6.2. Details of a Practical Project at the YuJiaLiang Mine 43207 Unmanned Mining Face
- (1)
- The “ground planning mining, stope unmanned operation” unmanned mining new mode will be completely liberated from the low working face, heavy manual labor of the coal workers. Through the implementation of the project, the number of production shift downhole personnel gradually reduced from seven to three, and no one entered the working face during the production operation. This fits the “3 + 2 + X” production mode proposed by Yujialiang Coal Mine; that is, during the production shift, three people enter the well in the fully mechanized mining working face, two people enter the well for safety supervision and tile inspection, and X people enter the well for other supervision tasks.
- (2)
- The shearer cutting template optimization editing algorithm is based on the fusion of historical data-filtering and mean processing. The cutting template trajectory collision algorithm is developed. The coal cutting planning template is proposed such that the accuracy will be higher than the shearer cutting template data planning, reaching 95%. The remote manual intervention is less than 10%. By enriching the visual remote intervention control technology, the image recognition system is used to carry out intelligent monitoring of the position of the shearer drum, the working face personnel, the upstream drum of the coal flow, the block coal, and the tail scraper conveyor; and abnormal working conditions are actively monitored with alarms.
- (3)
- A highly integrated fully mechanized mining production video monitoring robot was developed to monitor two main production areas: the shearer drum and the hydraulic roof support. From using virtual reality-enhanced display technology to view real-time scenes, the intelligent recognition accuracy of the hydraulic roof support working condition was found to be greater than 95%. The shearer cutting state monitoring technology based on the sensory knowledge of sound characteristics in the process of shearer cutting and coal–rock wall impact was realized, and the recognition accuracy of the shearer drum cutting voice print was greater than 75%. The voice print recognition system is used to sense the sound characteristics in the process of the shearer cutting and coal–rock wall impact and is able to recognize shearer coal breaking and rock breaking states.

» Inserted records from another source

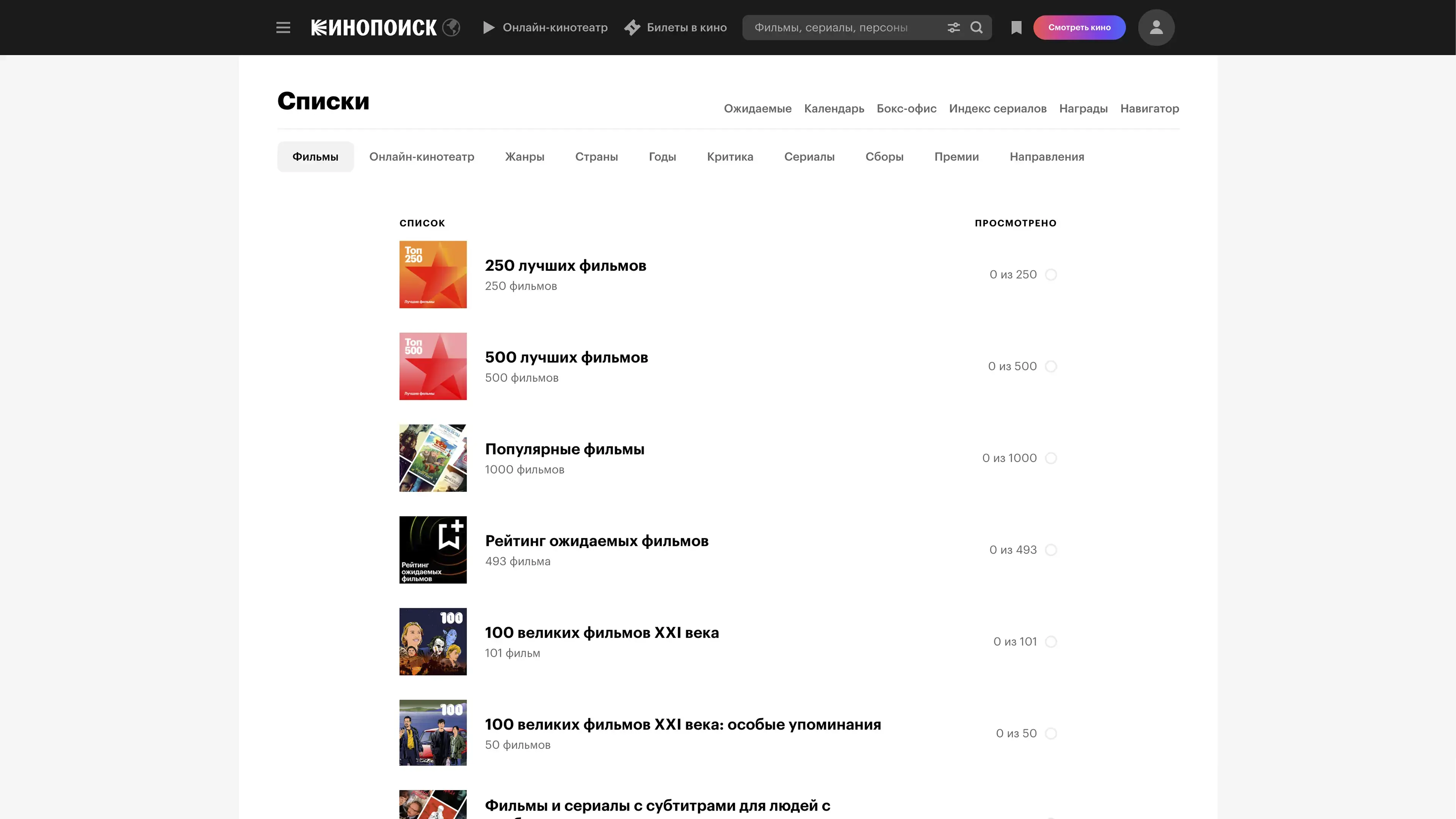
Task: Click the magnifier search icon
Action: tap(977, 28)
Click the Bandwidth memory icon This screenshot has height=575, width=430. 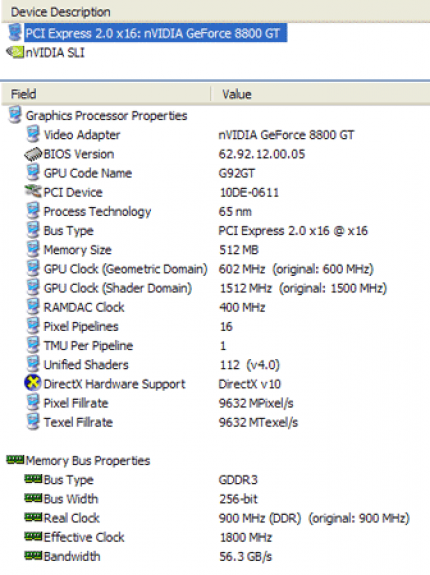pos(33,556)
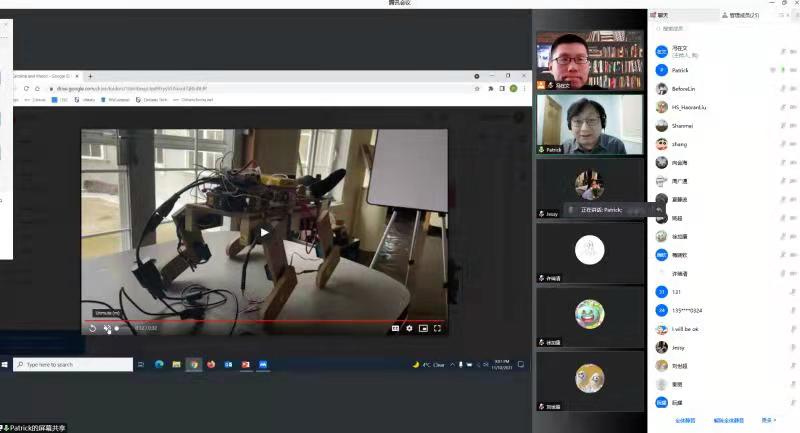Screen dimensions: 800x433
Task: Switch to the 管理成员 members tab
Action: [x=742, y=15]
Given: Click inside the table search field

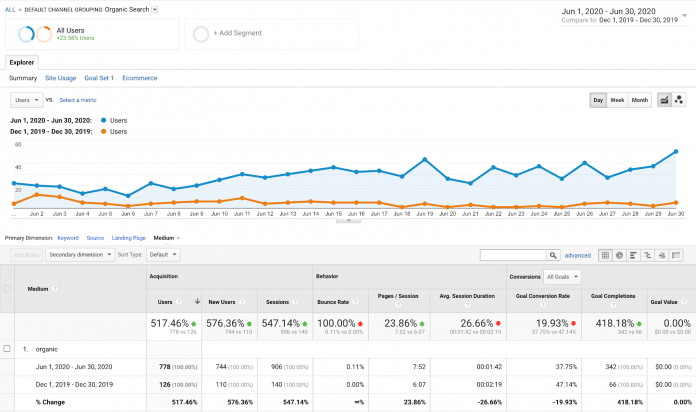Looking at the screenshot, I should point(512,255).
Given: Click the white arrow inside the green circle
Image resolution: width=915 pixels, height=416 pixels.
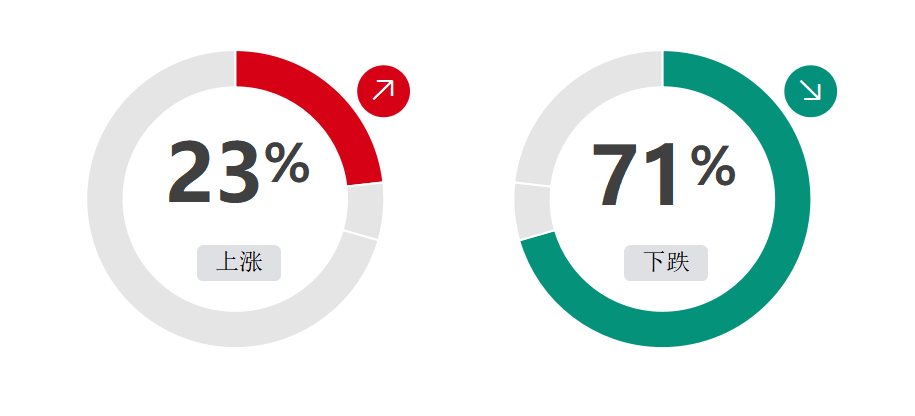Looking at the screenshot, I should tap(811, 90).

The application of enhanced visual remote-monitoring technology supports the remote monitoring and production decision making of the ground main control center personnel, providing technical support for the normalization of the intelligent unmanned mining on the working face.
- (4)
- The production efficiency continues to improve. Since the adoption of unmanned supervision and remote patrol unmanned production on the working face on 1 October 2022, the single-shift production record was refreshed four consecutive times, and the goal of 12-loop coal production was achieved. On October 4, the single-shift unmanned production of 50 units in six loops exceeded the manual coal cutting efficiency for the first time. On October 7, the round-shift unmanned approach achieved 13 loops, refreshing the record again. From October 16 to October 22, the demonstration project completed 7 days of continuous unmanned coal mining. The number of working faces decreased, but the output increased, significantly improving the production efficiency. The mining statistics for a period of time are shown in Table 4.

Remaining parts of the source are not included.